A loja do clube, hoje, é a nossa maior fonte de receita. Temos a ideia de espalhar mais delas por Jundiaí e cidades vizinhas, mas a pandemia prejudicou muito neste sentido. Queremos expandir a marca para a região, mas por enquanto investimos no e-commerce, no canal de WhatsApp para as vendas e fazemos a entrega na residência das pessoas. Ela pode passar aqui (no estádio), também, para retirar no (sistema) drive-thru.
“Só o estádio tem 12 processos com pedido de penhora. Dia 15, agora, era para ter tido outro leilão, mas conseguimos com o nosso jurídico quebrar isso. Era uma dívida tributária que havia sido paga lá atrás e assim derrubamos o leilão”.
Tribuna – Qual seu maior sonho à frente do clube?

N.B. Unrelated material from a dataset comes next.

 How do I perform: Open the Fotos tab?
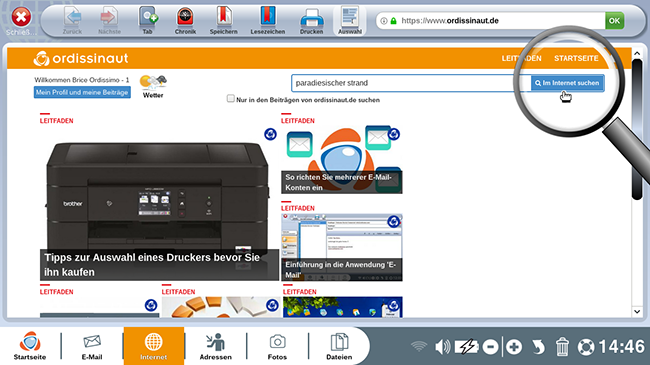(x=277, y=346)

Rodrigo – Resgatar as categorias de base, desde dezembro estamos fazendo a captação de atletas na região. Parou com fase vermelha, mas vamos retomar assim que for autorizado. Também estamos buscando concluir os projetos da lei de incentivo. Temos metas a cumprir, mas nosso maior sonho é poder sair da Bezinha e subir para a3, mas para isso precisamos montar um time competitivo. Temos de continuar a revitalização do estádio, manter o gramado em dia e, na parte jurídica, estamos focados em equalizar e liquidar as dívidas ano a ano. Em oito anos, quero quitar ou zerar tudo isso.

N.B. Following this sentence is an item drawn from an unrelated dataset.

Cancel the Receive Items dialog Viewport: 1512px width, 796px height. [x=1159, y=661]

Tribuna – Quais as melhores recordações que você tem do Paulista?
Rodrigo – Um dos dias mais felizes como torcedor foi aquele título em 1997, em cima do Corinthians, pela Copa São Paulo (dia 26 de janeiro, no estádio do Canindé/SP: 0 a 0 no tempo normal, 1 a 1 na prorrogação e 4 a 3 nos pênaltis). Foi ali que acendeu mesmo a chama de torcedor do Paulista, foi sensacional! Lembro com carinho, também, da vitória contra o River Plate (Libertadores de 2006, dia 5 de abril, por 2 a 1, no Jayme Cintra) e da virada em cima da Ponte Preta, nas quartas-de-final do Paulistão, em 2004 (4 a 3, na prorrogação, dia 20 de março, em Jundiaí). E, claro, os títulos da Copa do Brasil (22 de junho de 2005, em São Januário/RJ, contra o Fluminense) e da Copa Paulista (1999, 2010 e 2011). Um jogo que foi um sufoco, se não me engano foi no Brasileiro de 2005, contra o Bahia, em que estávamos brigando para não cair (dia 10 de setembro, no Jayme Cintra, pelo Brasileiro da Série B). Precisávamos da vitória e foi 3 a 2 para nós, com um gol do Bahia anulado. Um dos gols inesquecíveis foi do Sabiá, em cima do Red Bull, no final do jogo (dia 28 de novembro de 2010, empate por 1 a 1 aos 44 minutos do segundo tempo, do zagueiro Rodrigo Sabiá), que nos deu o título pela melhor campanha. Uma tristeza foi 2007, quando caímos diante do Ipatinga (5 a 2 de virada, dia 24 de novembro, no Jayme Cintra) da Série B para a Série C do Brasileiro. São muitas lembranças, difícil ter uma que se destaque mais.
Tribuna – Raio X: quem é Rodrigo Alves?
Rodrigo – Sou jundiaense, nascido aqui, sempre morei no bairro Eloy Chaves, faço 31 anos em agosto. Apaixonado pelo Paulista, sempre foi meu único time, sou torcedor de frequentar estádio e ir aos jogos fora da cidade. Tenho uma irmã fisioterapeuta e um irmão que está se formando em Comércio Exterior. Sou noivo e pretendo me casar ainda este ano. Meu objetivo de vida, hoje, é colocar o Paulista em uma situação muito melhor do que encontrei… essa é uma das minhas metas de vida!